The Constitutional Court has limited the scope of contempt of court, but has been clear that accusing a court of bias or ulterior motive should come with a conviction. In the state vs Russel Mamabolo in 2001, Justice Albie Sachs added a caution to a majority judgement that seems eerily applicable to the ANC’s statements on Madonsela.

Provoking “real prejudice”, Sachs said, should be the true test for contempt of a court.

“Thus, it could be part of a wider campaign to promote defiance of the law or to challenge the legitimacy of the constitutional state. Or, more specifically, it could be connected to attempts by persons such as warlords or drug lords to achieve de facto immunity for themselves … [To] call a judge a crook in circumstances where the public is likely to give credence to such allegation, is effectively to challenge and undermine the capacity of that judge to continue with the function of impartial adjudication.”

ANC crossing the line
If contempt of the public protector requires accusing her of bias in a finding, the ANC – and Mantashe in particular – may have crossed the line on Tuesday. Mantashe said Madonsela had made a “personal project” out of Zuma, and that her intention was to “discredit the ANC”. Duarte, on the other hand, said Madonsela was “populist”.

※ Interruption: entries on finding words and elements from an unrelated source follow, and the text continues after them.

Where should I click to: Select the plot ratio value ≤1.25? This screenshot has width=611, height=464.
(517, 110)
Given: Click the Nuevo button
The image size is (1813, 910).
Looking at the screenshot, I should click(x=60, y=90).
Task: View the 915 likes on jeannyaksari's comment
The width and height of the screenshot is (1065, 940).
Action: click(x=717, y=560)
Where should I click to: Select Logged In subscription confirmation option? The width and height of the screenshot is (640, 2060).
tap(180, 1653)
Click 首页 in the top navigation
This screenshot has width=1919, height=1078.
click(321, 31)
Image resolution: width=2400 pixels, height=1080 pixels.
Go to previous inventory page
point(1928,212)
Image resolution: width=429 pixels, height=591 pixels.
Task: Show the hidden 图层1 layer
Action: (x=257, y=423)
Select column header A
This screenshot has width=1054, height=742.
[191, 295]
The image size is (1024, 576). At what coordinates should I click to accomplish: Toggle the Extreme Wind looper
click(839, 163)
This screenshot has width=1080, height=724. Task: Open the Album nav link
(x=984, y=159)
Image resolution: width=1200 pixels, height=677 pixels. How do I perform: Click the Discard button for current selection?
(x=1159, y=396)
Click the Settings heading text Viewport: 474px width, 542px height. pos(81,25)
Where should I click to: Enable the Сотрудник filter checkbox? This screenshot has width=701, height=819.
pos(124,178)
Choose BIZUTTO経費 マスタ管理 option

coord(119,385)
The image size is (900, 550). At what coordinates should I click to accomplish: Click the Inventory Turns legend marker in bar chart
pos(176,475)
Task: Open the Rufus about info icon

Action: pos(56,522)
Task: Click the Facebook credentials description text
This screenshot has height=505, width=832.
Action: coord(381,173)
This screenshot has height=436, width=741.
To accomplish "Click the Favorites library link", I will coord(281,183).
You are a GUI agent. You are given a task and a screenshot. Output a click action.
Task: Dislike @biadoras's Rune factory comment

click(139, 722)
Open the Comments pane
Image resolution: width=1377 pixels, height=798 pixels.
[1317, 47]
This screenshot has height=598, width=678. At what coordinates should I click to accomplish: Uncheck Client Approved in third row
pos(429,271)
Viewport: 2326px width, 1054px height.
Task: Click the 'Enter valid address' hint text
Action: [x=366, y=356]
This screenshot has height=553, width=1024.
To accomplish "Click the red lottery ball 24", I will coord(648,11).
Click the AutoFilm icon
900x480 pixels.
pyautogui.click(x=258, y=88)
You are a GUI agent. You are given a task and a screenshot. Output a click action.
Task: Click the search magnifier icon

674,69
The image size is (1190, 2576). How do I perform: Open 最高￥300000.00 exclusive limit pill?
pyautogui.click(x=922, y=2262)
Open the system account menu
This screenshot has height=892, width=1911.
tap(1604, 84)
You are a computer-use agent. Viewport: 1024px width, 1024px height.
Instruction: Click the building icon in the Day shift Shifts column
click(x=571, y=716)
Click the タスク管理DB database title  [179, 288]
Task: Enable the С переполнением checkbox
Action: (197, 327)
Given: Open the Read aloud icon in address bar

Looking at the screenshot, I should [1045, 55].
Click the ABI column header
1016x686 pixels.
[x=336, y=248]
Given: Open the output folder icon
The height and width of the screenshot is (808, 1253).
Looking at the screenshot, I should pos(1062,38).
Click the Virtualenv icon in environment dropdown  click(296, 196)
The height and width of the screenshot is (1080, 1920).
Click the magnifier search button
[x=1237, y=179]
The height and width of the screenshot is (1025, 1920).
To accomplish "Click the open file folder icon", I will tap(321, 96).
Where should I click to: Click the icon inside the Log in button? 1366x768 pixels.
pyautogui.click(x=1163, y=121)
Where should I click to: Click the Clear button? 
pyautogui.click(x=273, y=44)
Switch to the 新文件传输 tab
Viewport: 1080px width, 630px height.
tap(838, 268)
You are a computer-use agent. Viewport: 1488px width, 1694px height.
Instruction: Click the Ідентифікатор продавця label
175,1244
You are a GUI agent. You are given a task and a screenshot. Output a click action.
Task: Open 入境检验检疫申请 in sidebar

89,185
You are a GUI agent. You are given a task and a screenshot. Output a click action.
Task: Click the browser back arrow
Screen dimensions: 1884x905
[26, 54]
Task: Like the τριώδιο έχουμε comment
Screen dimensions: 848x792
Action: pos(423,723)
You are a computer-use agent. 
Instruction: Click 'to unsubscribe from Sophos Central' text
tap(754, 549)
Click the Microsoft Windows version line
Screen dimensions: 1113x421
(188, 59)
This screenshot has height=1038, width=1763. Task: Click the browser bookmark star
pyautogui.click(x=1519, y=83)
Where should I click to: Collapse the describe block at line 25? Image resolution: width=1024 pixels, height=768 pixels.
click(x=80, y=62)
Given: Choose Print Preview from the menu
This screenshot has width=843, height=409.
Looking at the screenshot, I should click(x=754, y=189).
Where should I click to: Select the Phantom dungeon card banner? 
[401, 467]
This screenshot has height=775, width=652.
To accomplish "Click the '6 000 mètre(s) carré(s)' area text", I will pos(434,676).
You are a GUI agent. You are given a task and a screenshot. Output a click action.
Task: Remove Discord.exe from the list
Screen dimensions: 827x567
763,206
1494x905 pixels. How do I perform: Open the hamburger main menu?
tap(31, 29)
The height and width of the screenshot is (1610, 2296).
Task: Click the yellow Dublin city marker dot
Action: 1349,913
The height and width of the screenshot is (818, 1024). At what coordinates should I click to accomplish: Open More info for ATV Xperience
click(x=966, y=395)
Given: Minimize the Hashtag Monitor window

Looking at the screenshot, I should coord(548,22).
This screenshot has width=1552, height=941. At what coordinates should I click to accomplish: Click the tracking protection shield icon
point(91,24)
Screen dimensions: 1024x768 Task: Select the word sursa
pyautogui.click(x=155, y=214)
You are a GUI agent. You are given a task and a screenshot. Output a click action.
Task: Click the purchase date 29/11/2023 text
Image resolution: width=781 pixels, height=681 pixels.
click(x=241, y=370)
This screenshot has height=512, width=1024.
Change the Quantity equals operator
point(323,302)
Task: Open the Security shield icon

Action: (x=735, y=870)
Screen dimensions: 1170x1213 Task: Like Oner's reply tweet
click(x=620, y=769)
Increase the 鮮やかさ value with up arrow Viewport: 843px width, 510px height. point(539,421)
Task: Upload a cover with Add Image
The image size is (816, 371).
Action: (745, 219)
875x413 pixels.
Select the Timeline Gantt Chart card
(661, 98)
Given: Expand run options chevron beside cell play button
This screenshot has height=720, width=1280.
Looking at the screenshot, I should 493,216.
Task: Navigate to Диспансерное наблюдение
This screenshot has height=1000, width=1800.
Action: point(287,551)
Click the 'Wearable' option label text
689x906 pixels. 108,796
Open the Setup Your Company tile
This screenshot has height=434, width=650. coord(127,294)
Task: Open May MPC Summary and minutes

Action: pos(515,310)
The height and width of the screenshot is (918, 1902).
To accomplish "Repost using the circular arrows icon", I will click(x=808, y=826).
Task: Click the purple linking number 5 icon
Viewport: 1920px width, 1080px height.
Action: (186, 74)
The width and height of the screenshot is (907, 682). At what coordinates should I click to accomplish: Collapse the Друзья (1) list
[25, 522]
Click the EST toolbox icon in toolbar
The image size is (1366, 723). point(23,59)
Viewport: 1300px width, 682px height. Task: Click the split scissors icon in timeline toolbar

Alongside insinuations of politically-driven conspiracy that could arguably amount to an attempt to buy immunity for a president accused by Madonsela of ethical breaches and undue personal benefit, or of preventing her from doing her job in future when it comes to high-ranking ANC members.

Madonsela has recently raised the possibility of using contempt proceedings, but in relation to a subpoena to Communications Minister Faith Muthambi on the appointment of SABC chief operating officer Hlaudi Motsoeneng, not Nkandla.